Die Verjährungsfristen schwanken zwischen lediglich 12 Monaten in einigen Ländern bis zu 30 Jahren und mehr in anderen Ländern. Das kann dazu führen, dass Geschädigten die Wahrnehmung ihres Anspruchs auf Entschädigung abgelehnt wird, weil sie das Rechtsverfahren nicht gemäß dem ausländischen Verjährungsrecht eingeleitet haben.

Für die gefährdetsten Mitglieder der Gesellschaft besteht damit die Gefahr, dass sie in ihren Rechten eingeschränkt werden. Dies trifft auf Schwerstverletzte oder Personen zu, die aus irgendeinem Grund nicht in der Lage sind, ihre Rechte ausreichend durchzusetzen.
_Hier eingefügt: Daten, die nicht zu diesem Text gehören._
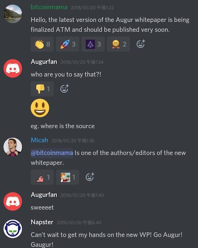Open Micah's profile photo avatar
198x248 pixels.
[x=13, y=147]
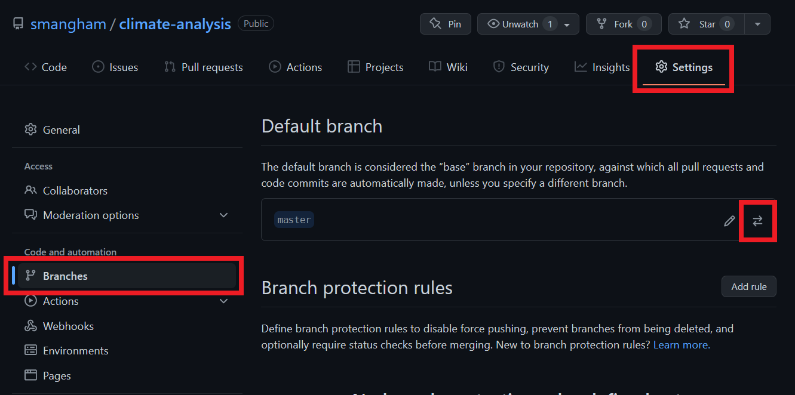This screenshot has height=395, width=795.
Task: Open the Unwatch dropdown arrow
Action: (567, 24)
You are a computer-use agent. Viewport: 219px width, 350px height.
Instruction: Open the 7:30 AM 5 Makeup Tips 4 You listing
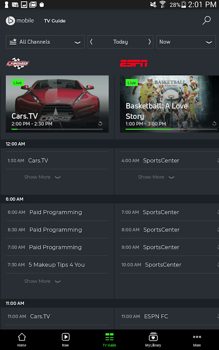pos(57,265)
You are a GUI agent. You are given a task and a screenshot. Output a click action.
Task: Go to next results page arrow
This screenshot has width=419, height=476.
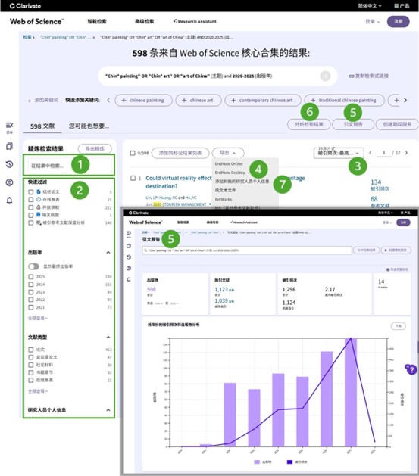tap(407, 153)
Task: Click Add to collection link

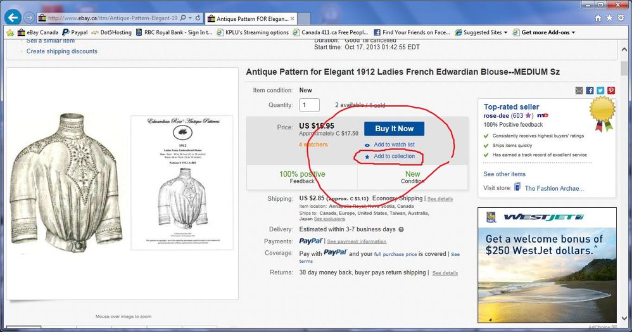Action: 394,156
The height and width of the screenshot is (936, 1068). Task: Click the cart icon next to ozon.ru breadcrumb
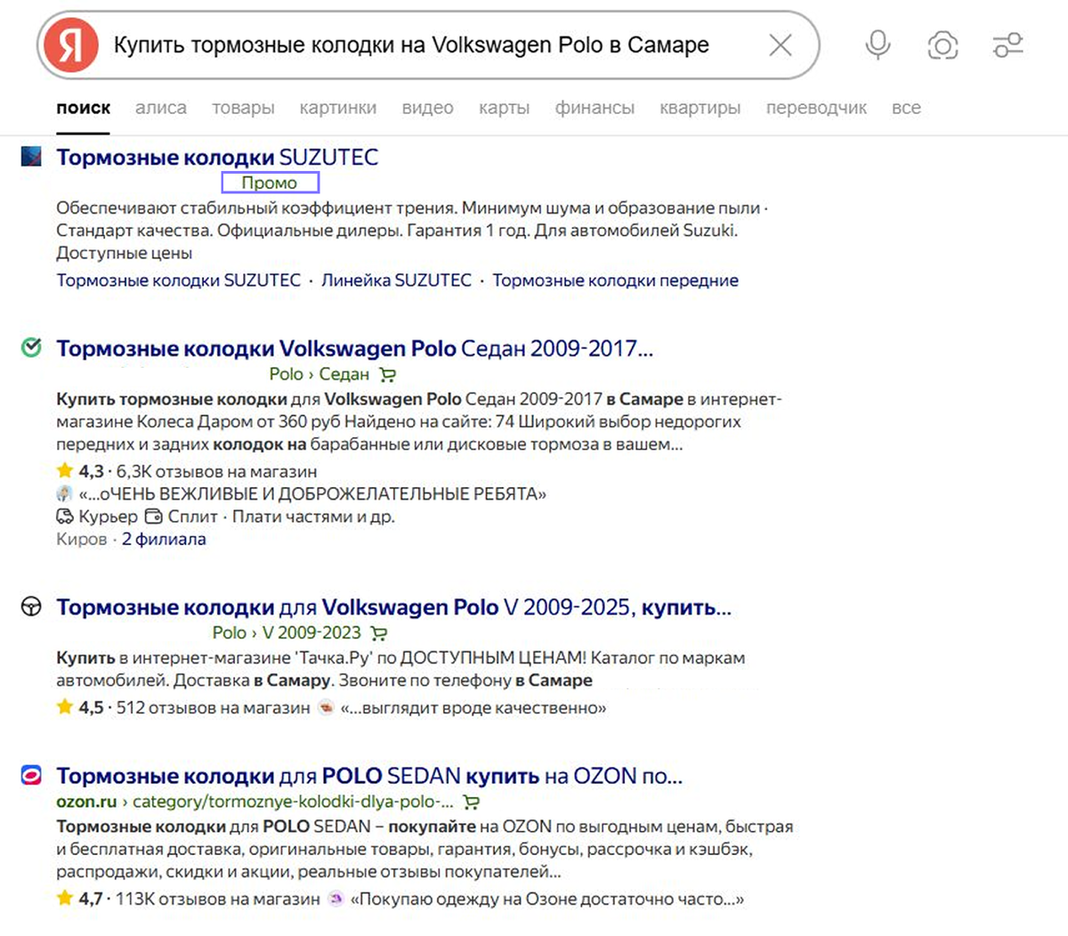[x=472, y=802]
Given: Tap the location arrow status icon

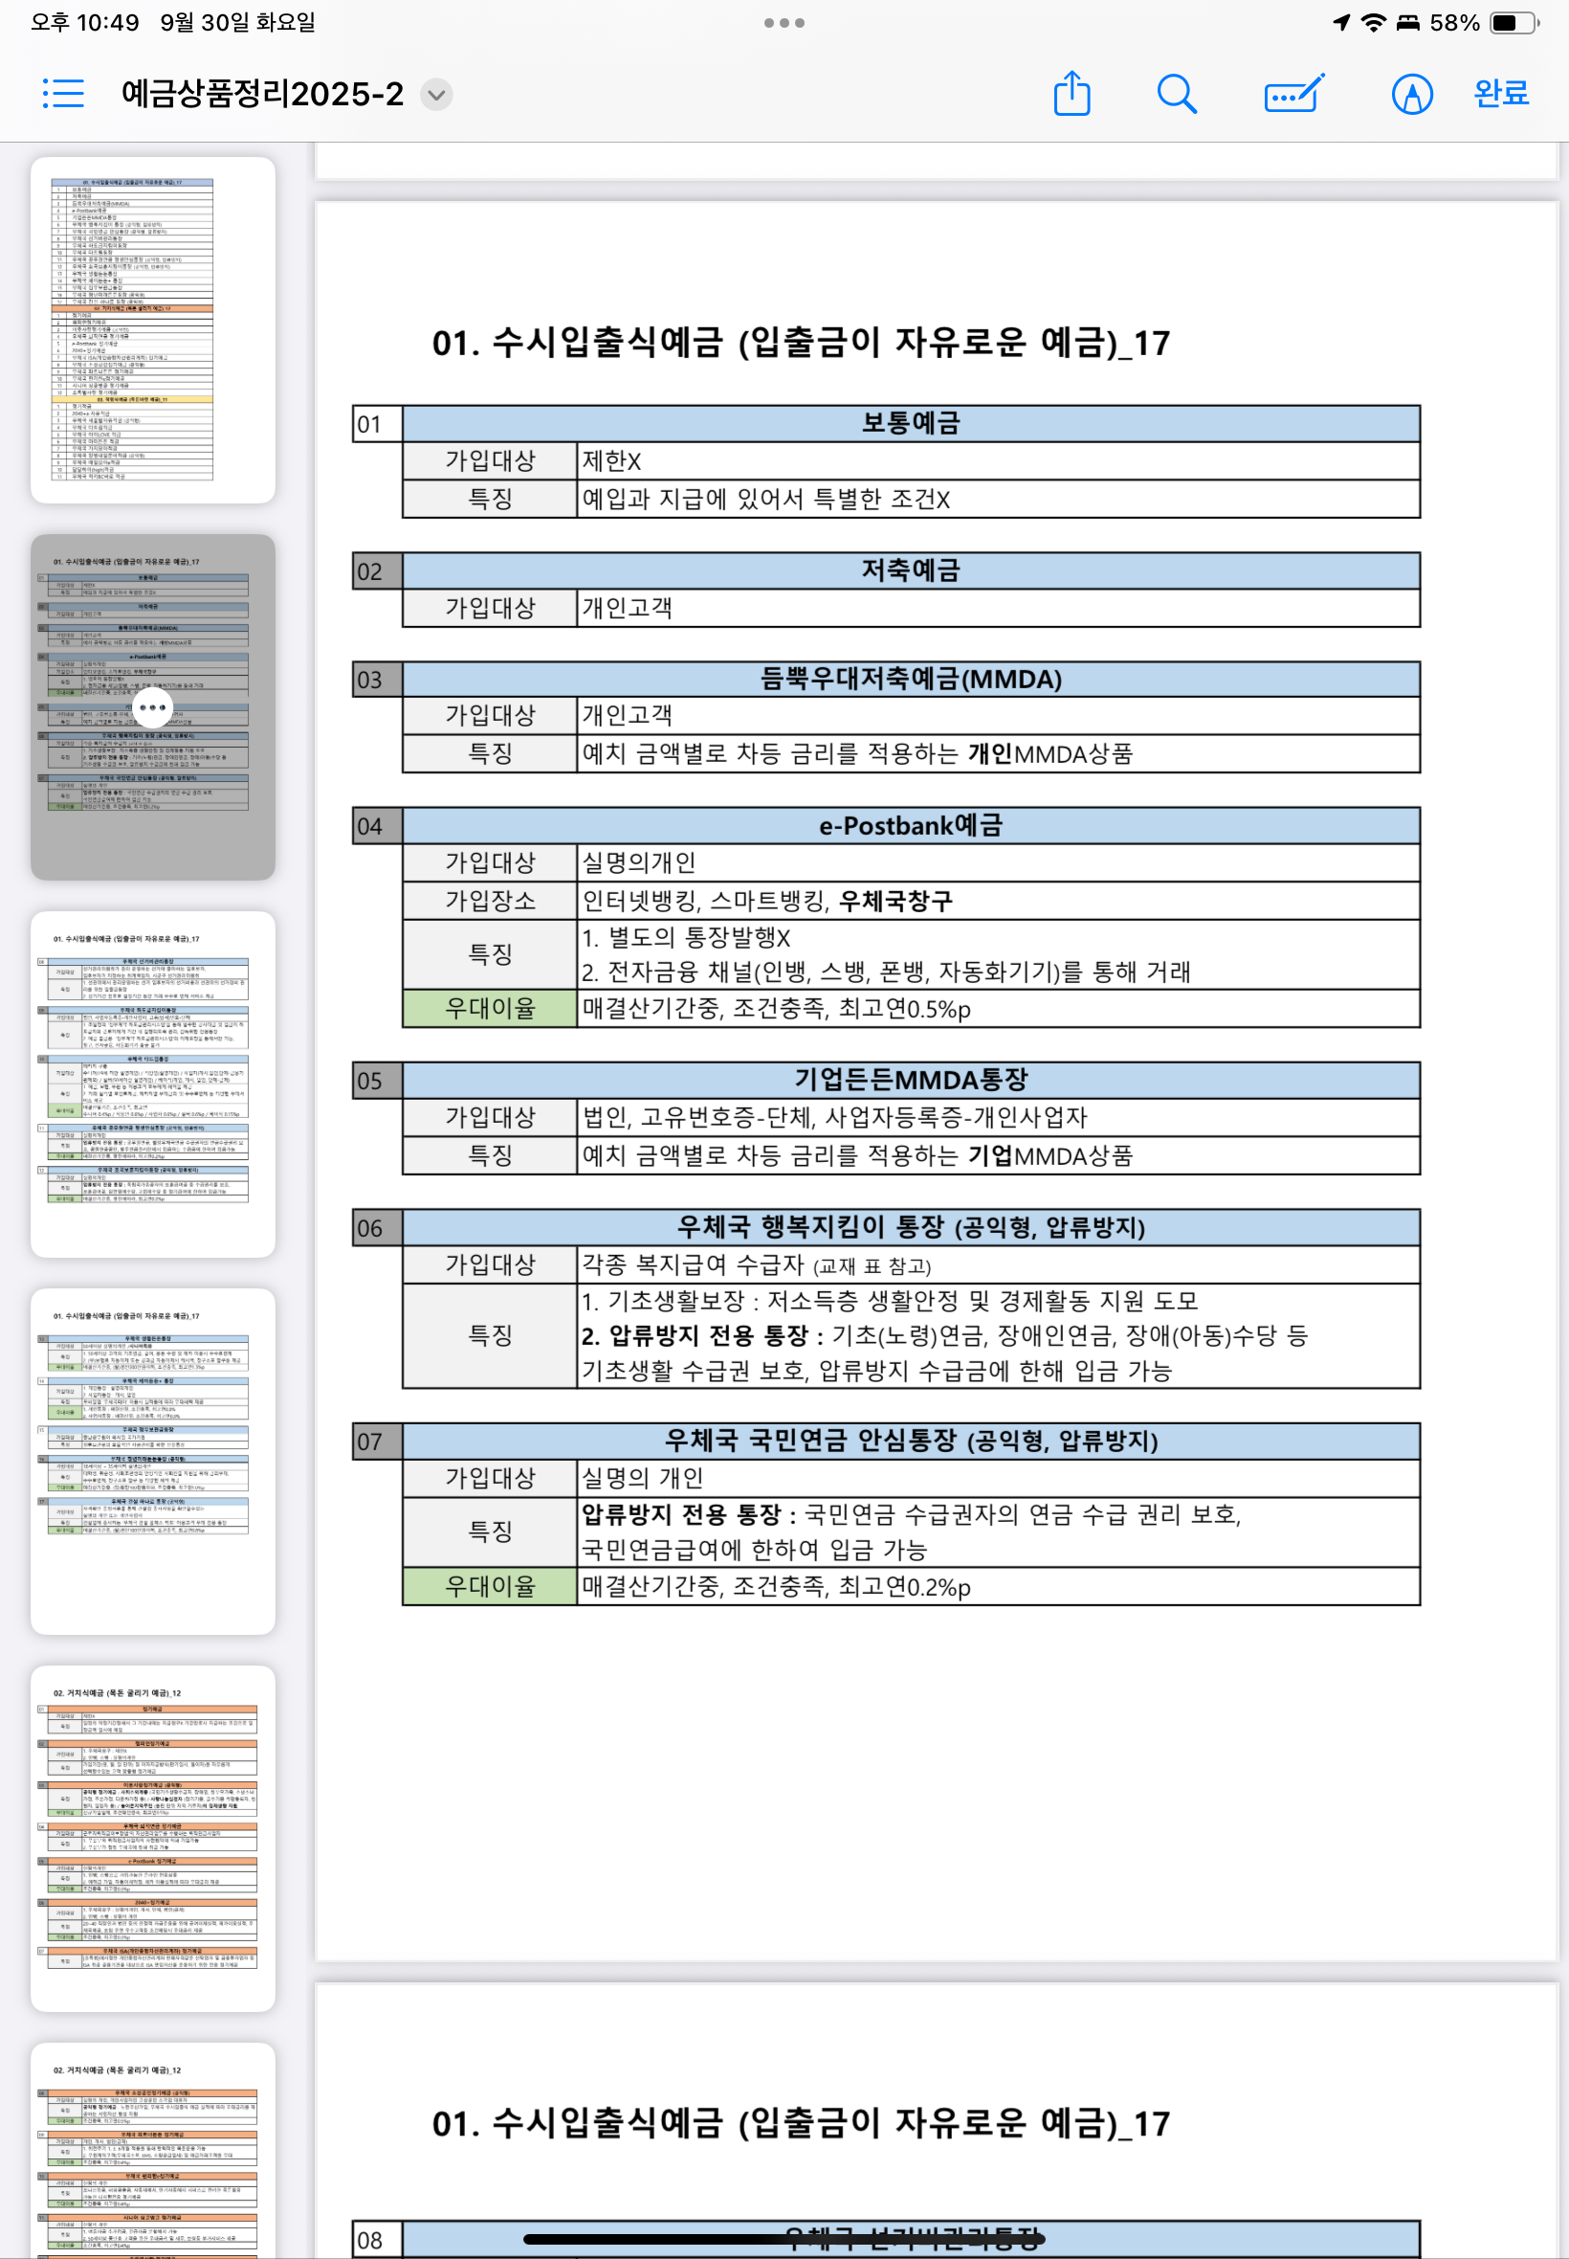Looking at the screenshot, I should click(x=1341, y=23).
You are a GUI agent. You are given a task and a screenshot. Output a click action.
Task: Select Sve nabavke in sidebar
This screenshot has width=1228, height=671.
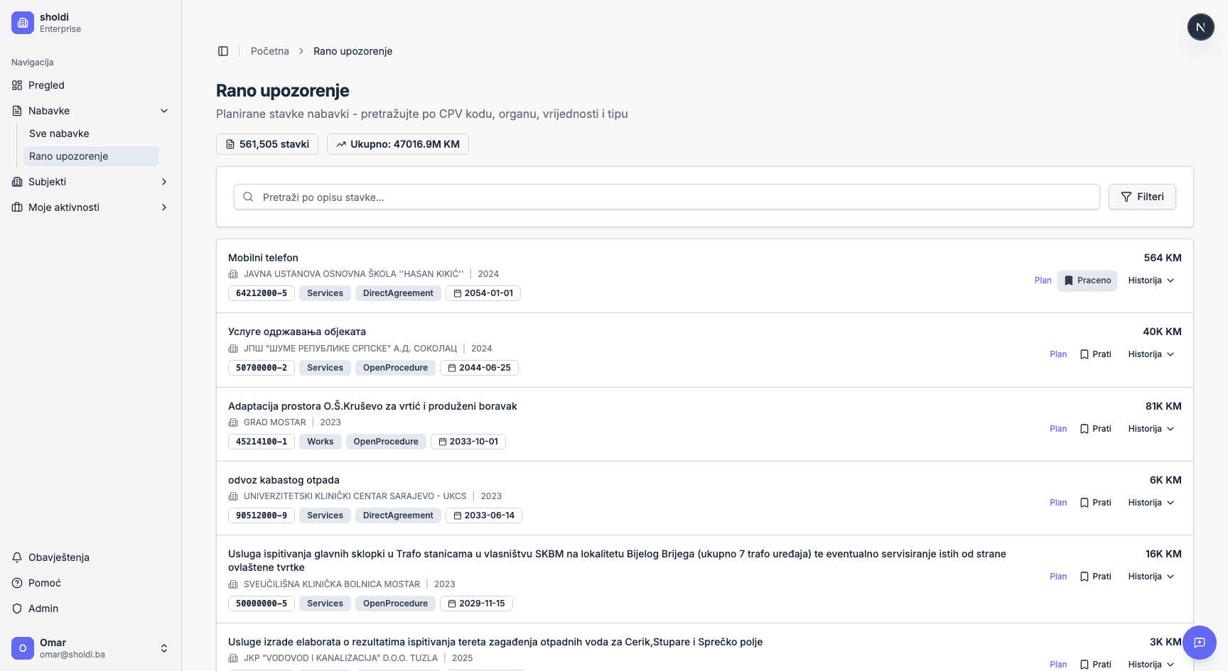coord(59,133)
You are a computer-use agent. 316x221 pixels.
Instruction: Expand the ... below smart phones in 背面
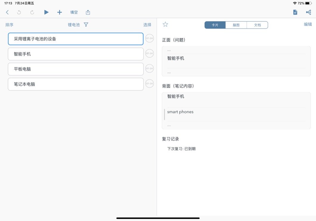point(169,125)
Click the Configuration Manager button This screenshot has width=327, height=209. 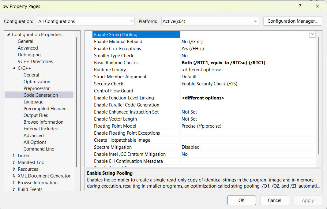coord(292,21)
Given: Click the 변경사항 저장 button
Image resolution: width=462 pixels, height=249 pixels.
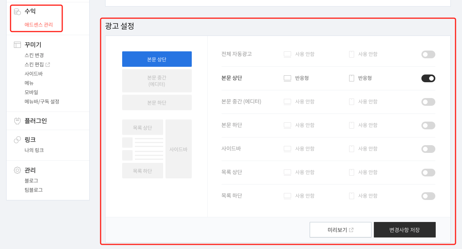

Deshalb wäre es sachdienlich, eine praktikable und gerechte Lösung zu finden, die den Opfern und ihren Vertretern hilft, ohne dass die Versicherungskosten ins Unermessliche steigen und ohne dass das Subsidiaritätsprinzip ausgehöhlt oder es unmöglich wird, sich in einem Land mit niedrigen Versicherungskosten zu versichern, wie es geschehen könnte, wenn das Herkunftslandprinzip Gültigkeit erlangt.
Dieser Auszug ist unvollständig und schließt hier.